Edit the lines from the one containing "This screenshot has" through the end of the data, replacing "Careers" with "Pricing" and keeping everything else the same. Omit the pictures from your answer.

Entries on where items appear:
□ □ □ □ □

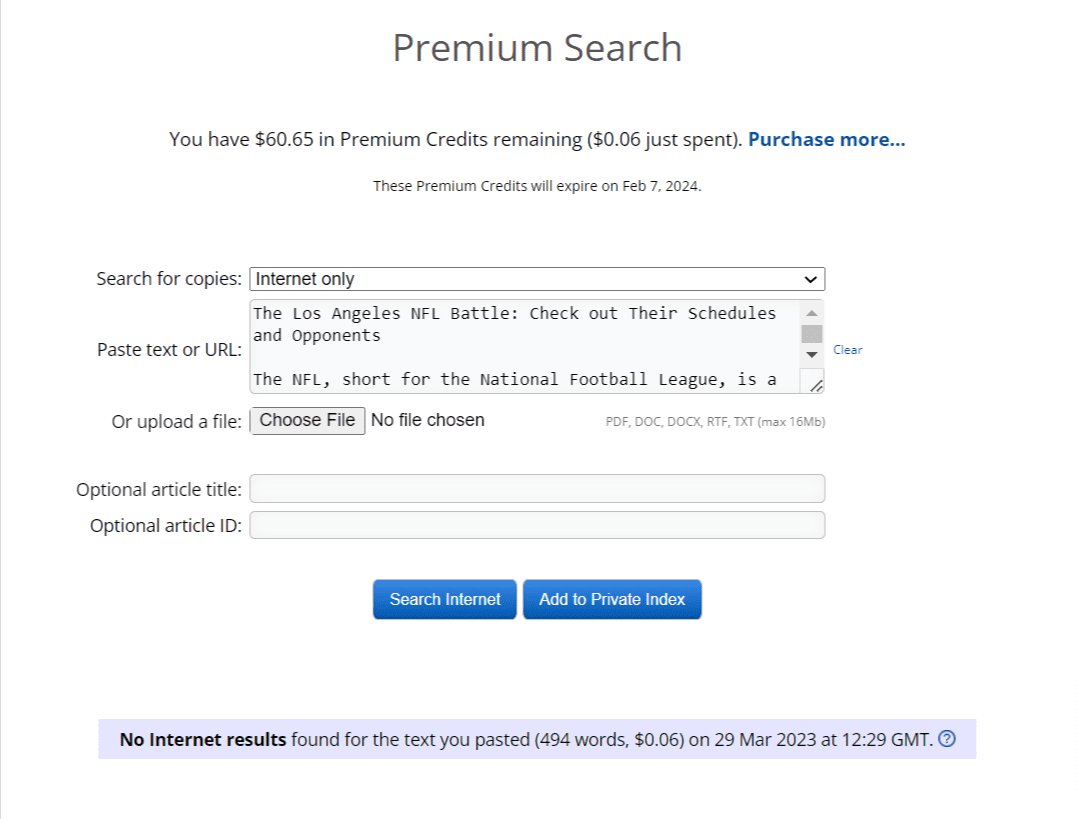The width and height of the screenshot is (1077, 819).
Task: Click the "Paste text or URL" label
Action: (x=169, y=350)
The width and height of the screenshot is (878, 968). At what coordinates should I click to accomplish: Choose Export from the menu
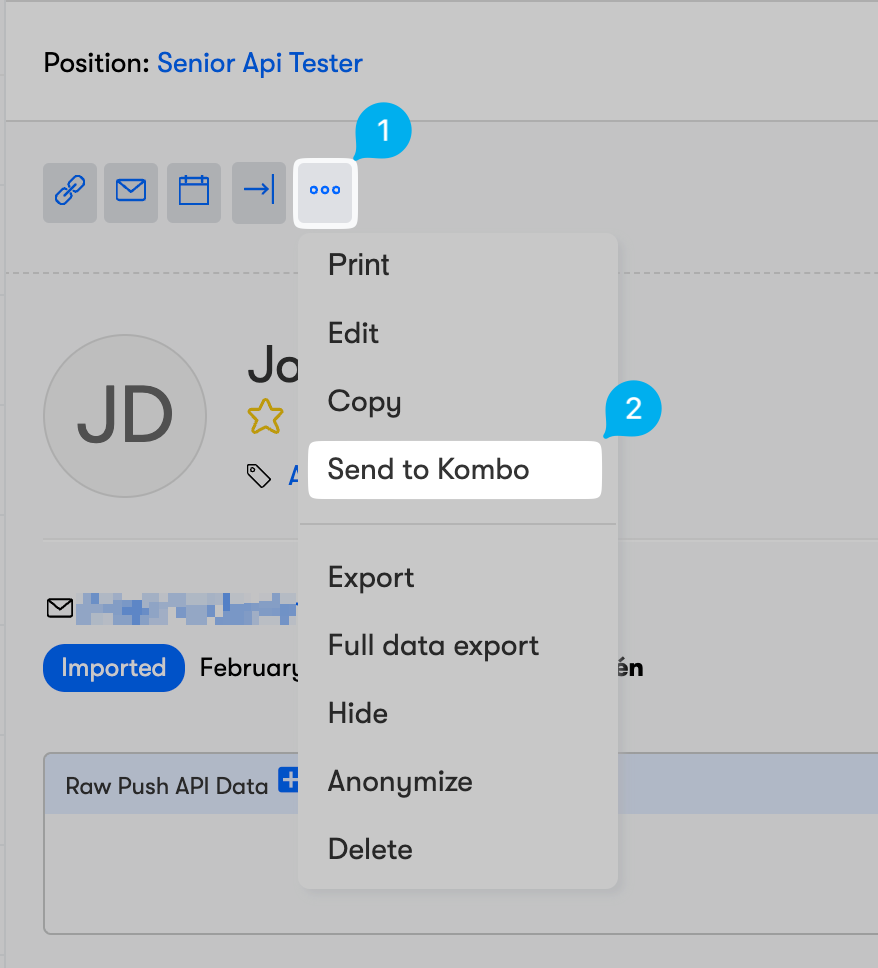[x=371, y=578]
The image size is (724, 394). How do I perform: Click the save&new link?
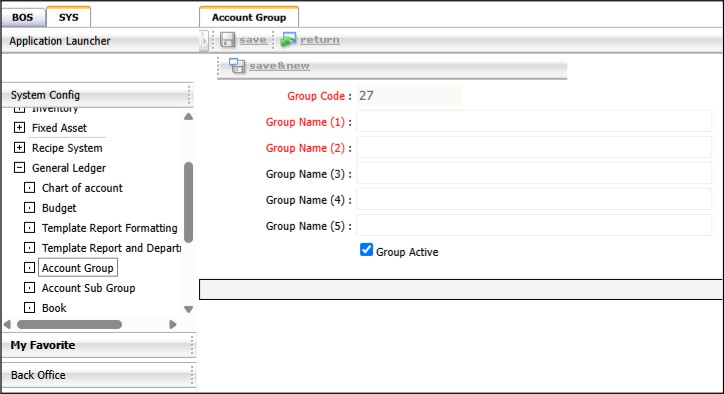coord(279,66)
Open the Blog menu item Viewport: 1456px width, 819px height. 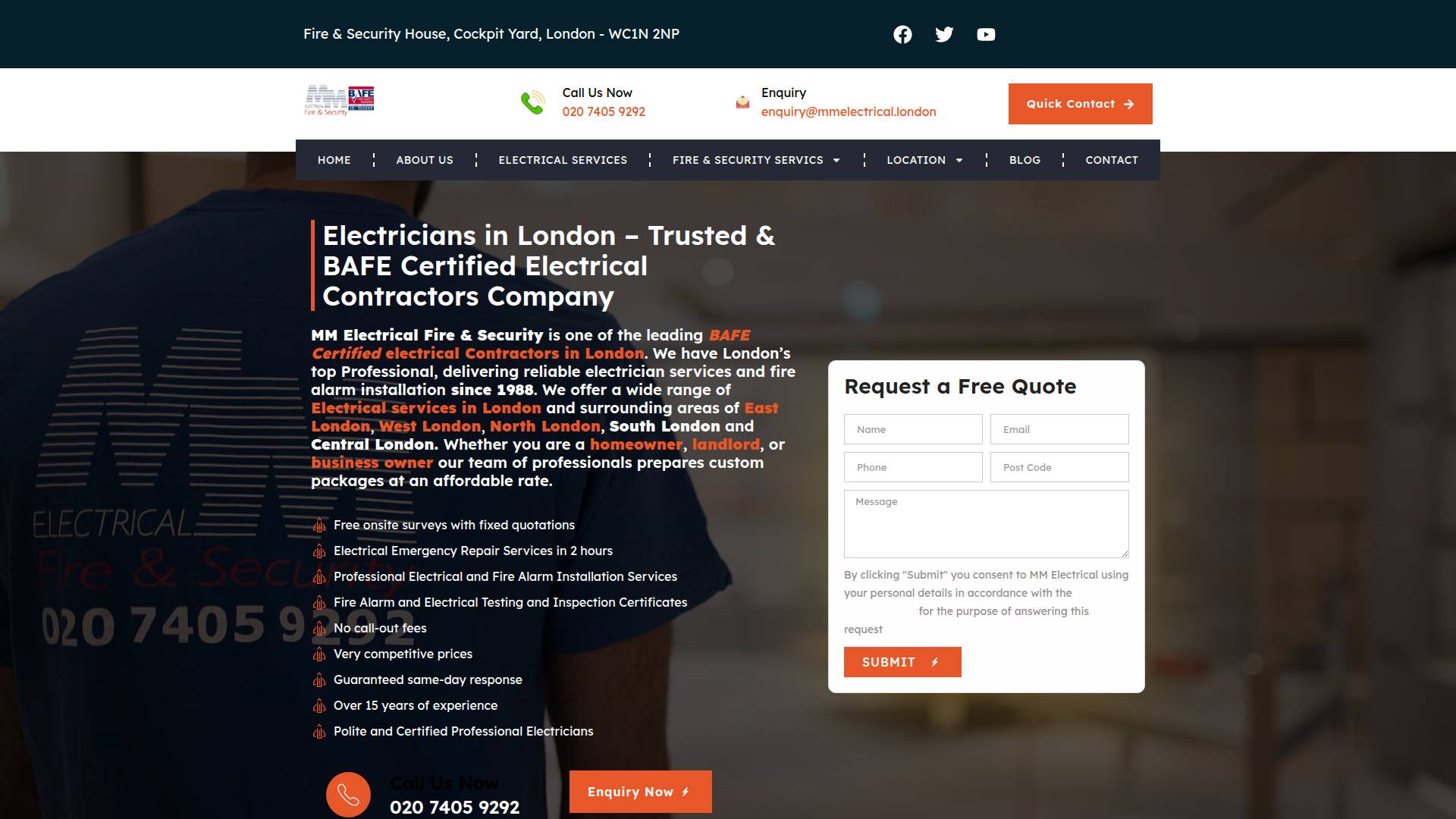coord(1025,160)
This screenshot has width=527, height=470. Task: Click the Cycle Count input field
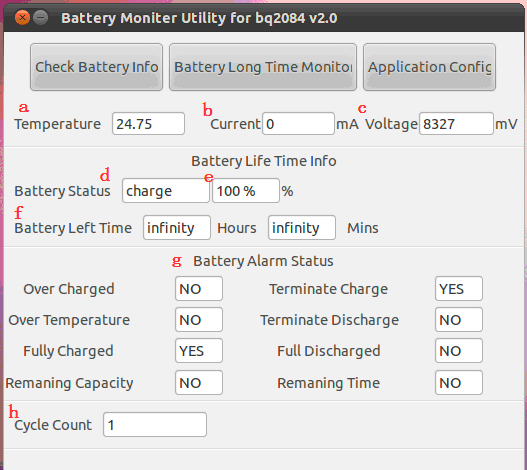point(155,425)
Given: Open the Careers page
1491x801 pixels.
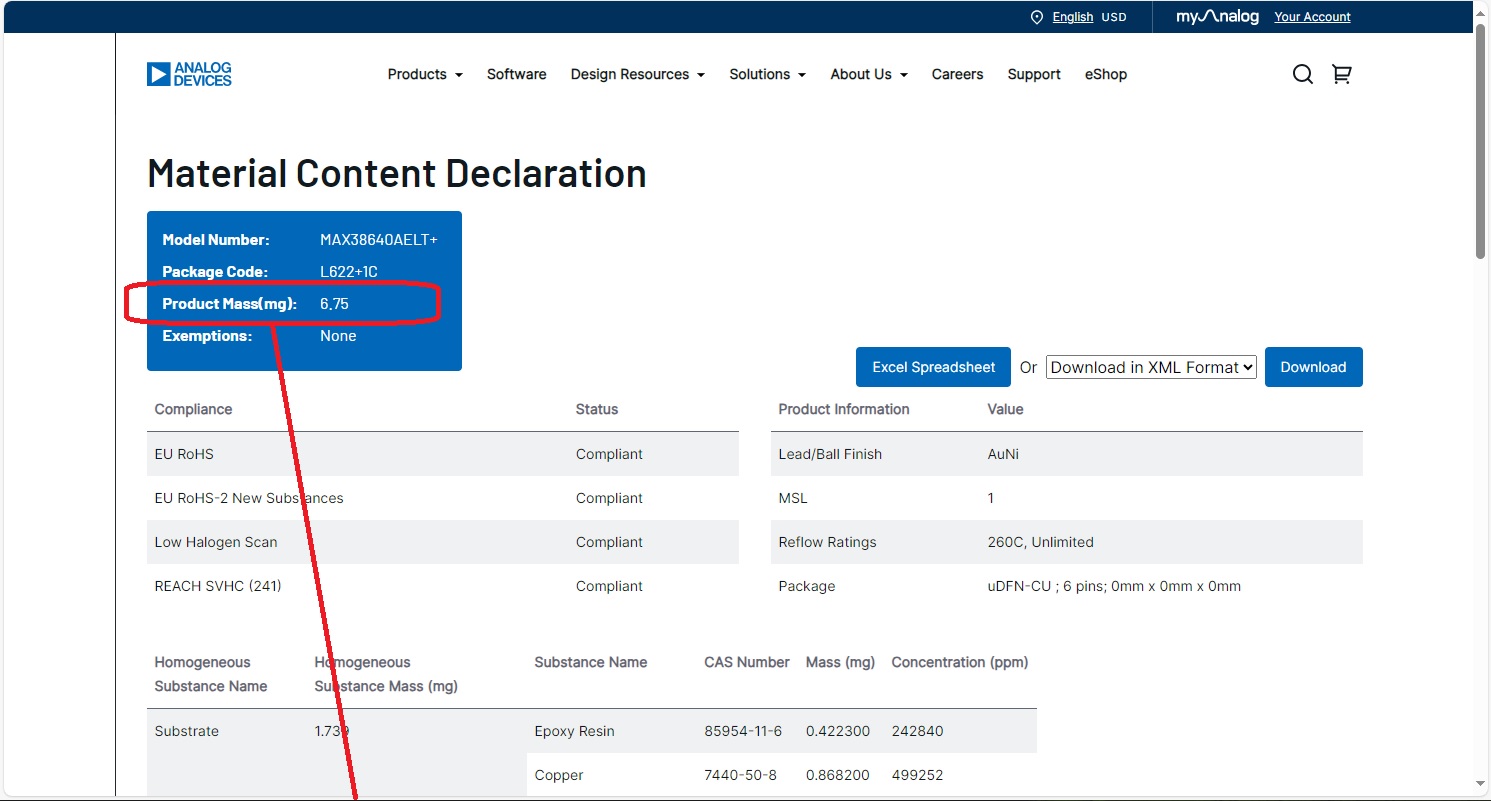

□ □ □ □ □

**Answer to the exercise**
This screenshot has width=527, height=470. Task: Click the Cycle Count input field
point(155,425)
Given: Open the Pricing page
1491x801 pixels.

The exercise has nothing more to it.